Set of tasks
a - Rewrite the paragraph of the Nemesia article that begins "I clapped eyes on this wondrous thing" as a short bulleted list that keeps its main facts.
b - List every likeness the Nemesia article uses to describe the plant or its flowers.

═══ Passage for review ═══

A puff of Nemesia for your terrace

A puff of Nemesia for your terrace
A puff of Nemesia for your terrace by Laetitia Maklouf

I clapped eyes on this wondrous thing during my first visit to the Chelsea Flower Show, where they were displayed in huge, shallow bowls, and looked like fluffy, pastel clouds of candy floss. I vowed to do the same thing at home and went straight out to find some at the garden centre. Nemesia come from South Africa where they hang out in scrubby places (I love this, because it means they’re not too fussy). Their flowers are exquisite and, on close inspection, quite comical. They’ve got this frilly upper petal with four lobes like a crown, and then a lower petal that looks like a tongue sticking out. The upper and lower parts are often different colours, with a splash of yellow in the centre, which serves as a landing pad for pollinators, and sure enough, if you press down on it gently, the two bits part and you can see down the flower’s throat. This is one of my summer stalwarts, prettifying my pots for months on end.

═══ Data extracts ═══

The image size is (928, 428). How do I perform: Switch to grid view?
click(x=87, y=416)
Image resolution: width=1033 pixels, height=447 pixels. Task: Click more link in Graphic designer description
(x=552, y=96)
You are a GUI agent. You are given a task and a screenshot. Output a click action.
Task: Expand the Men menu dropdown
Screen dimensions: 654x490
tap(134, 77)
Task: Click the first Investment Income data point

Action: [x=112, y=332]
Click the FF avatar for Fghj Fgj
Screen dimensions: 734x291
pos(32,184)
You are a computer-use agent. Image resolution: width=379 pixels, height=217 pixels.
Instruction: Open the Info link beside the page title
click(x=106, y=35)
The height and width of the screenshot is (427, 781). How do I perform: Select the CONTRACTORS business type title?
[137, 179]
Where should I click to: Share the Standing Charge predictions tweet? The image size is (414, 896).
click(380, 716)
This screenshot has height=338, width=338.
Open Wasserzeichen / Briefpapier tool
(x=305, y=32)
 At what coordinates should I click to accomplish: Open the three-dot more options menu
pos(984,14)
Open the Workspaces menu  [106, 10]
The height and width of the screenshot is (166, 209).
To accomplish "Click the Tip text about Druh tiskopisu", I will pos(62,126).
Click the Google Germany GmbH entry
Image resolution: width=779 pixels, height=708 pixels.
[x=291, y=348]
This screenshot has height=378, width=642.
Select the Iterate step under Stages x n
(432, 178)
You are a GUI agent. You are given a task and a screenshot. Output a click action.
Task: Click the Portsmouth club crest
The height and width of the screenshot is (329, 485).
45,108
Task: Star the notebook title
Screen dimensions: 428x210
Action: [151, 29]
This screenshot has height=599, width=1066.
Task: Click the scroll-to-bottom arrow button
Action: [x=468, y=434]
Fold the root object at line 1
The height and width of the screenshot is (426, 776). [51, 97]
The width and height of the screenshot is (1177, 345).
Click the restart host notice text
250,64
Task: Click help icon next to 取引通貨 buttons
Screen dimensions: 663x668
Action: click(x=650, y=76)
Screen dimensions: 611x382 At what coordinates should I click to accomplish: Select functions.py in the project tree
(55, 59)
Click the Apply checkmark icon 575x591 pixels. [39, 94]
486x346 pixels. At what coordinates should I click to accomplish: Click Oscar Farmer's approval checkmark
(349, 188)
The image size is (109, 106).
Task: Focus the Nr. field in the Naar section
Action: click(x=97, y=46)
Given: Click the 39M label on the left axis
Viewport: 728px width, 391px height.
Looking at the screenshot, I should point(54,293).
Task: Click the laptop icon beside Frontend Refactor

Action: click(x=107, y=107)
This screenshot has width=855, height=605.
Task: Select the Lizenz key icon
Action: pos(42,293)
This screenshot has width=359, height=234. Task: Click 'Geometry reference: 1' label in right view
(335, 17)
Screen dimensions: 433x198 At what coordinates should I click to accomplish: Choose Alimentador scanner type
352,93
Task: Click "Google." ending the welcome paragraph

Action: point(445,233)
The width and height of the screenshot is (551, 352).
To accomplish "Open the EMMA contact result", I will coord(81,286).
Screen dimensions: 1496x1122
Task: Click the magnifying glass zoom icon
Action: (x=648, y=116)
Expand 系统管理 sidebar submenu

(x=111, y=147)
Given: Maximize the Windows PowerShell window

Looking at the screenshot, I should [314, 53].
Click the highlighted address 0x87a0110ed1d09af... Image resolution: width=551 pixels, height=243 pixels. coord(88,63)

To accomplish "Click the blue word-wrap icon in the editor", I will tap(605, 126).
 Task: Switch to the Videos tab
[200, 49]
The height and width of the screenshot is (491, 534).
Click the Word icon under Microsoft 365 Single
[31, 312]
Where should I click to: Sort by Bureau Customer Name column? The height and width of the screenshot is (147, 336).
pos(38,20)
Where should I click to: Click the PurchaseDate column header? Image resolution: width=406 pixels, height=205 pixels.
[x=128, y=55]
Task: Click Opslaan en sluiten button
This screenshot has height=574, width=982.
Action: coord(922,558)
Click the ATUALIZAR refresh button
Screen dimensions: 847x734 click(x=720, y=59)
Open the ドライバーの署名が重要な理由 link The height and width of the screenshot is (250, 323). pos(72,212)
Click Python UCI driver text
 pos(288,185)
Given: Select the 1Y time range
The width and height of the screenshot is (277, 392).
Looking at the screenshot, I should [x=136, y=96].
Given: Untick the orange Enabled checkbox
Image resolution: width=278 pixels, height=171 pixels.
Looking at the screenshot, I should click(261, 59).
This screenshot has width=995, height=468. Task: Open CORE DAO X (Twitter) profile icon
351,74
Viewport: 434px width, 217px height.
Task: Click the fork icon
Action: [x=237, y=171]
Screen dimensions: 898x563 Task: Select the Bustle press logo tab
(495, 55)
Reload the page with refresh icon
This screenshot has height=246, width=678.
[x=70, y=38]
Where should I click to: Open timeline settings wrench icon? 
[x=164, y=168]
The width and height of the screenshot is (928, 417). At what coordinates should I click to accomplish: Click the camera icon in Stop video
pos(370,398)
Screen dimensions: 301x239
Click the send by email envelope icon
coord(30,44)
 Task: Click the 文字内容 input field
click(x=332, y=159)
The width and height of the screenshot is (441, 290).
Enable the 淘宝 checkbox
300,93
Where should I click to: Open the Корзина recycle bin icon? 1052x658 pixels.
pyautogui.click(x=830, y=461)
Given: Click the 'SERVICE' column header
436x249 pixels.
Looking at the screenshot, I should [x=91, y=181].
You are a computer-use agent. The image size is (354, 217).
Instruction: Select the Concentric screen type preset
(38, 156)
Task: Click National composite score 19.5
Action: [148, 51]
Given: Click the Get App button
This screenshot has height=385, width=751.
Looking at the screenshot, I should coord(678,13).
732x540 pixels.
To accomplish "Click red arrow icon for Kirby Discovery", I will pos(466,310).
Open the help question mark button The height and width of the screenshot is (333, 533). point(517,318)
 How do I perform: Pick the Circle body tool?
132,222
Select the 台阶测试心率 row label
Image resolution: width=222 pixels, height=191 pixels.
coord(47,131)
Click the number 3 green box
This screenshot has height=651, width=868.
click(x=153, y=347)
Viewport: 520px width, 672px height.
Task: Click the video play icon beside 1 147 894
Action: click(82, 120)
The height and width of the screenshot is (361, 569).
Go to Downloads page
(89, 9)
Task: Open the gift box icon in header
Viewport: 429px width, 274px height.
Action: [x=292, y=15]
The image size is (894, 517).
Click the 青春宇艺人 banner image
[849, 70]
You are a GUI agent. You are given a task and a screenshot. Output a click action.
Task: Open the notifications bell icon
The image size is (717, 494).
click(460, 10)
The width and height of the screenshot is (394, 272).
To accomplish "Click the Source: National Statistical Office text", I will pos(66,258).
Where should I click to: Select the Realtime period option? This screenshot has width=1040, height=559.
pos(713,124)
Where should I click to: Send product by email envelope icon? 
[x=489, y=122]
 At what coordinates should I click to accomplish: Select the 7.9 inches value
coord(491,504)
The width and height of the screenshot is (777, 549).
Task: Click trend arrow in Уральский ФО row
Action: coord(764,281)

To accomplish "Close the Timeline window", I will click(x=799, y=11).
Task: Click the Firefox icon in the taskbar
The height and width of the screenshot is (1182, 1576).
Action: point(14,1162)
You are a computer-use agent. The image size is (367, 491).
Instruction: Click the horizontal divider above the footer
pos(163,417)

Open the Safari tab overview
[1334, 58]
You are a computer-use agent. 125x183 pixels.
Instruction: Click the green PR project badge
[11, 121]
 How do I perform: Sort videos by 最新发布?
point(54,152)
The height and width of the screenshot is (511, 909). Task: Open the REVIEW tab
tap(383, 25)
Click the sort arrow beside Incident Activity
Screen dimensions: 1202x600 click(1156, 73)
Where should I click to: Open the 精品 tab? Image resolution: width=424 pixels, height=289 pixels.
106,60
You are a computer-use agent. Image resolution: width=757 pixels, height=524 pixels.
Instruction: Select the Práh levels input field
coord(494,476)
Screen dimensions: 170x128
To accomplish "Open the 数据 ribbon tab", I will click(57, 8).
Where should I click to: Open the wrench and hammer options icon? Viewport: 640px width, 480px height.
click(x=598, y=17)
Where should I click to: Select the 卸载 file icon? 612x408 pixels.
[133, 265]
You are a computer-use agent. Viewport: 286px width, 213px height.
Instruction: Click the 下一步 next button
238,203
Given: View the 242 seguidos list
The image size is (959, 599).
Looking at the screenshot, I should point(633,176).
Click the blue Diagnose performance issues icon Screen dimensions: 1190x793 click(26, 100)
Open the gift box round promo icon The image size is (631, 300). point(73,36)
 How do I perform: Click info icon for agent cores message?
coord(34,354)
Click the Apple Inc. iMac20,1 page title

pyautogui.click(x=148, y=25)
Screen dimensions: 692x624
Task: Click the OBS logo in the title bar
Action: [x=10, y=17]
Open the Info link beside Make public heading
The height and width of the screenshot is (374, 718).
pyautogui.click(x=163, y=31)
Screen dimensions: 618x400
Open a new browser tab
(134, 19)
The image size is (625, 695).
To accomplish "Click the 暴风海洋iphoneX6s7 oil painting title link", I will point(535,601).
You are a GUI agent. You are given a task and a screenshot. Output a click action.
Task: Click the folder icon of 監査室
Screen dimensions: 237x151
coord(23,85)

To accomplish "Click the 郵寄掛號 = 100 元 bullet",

═══

Solutions
a -
- The writer first saw Nemesia at the Chelsea Flower Show, displayed in huge, shallow bowls like pastel clouds of candy floss, and went straight to the garden centre to buy some.
- Nemesia come from scrubby places in South Africa, so they are not too fussy.
- Each flower has a frilly, four-lobed upper petal like a crown and a lower petal like a tongue sticking out.
- The two parts are often different colors, with a splash of yellow in the center that acts as a landing pad for pollinators.
- Pressing the center gently parts the petals to show the flower's throat.
- The plant fills the writer's pots with color for months every summer.

b -
- Fluffy, pastel clouds of candy floss
- A crown (the four-lobed upper petal)
- A tongue sticking out (the lower petal)
- A landing pad for pollinators (the yellow splash in the center)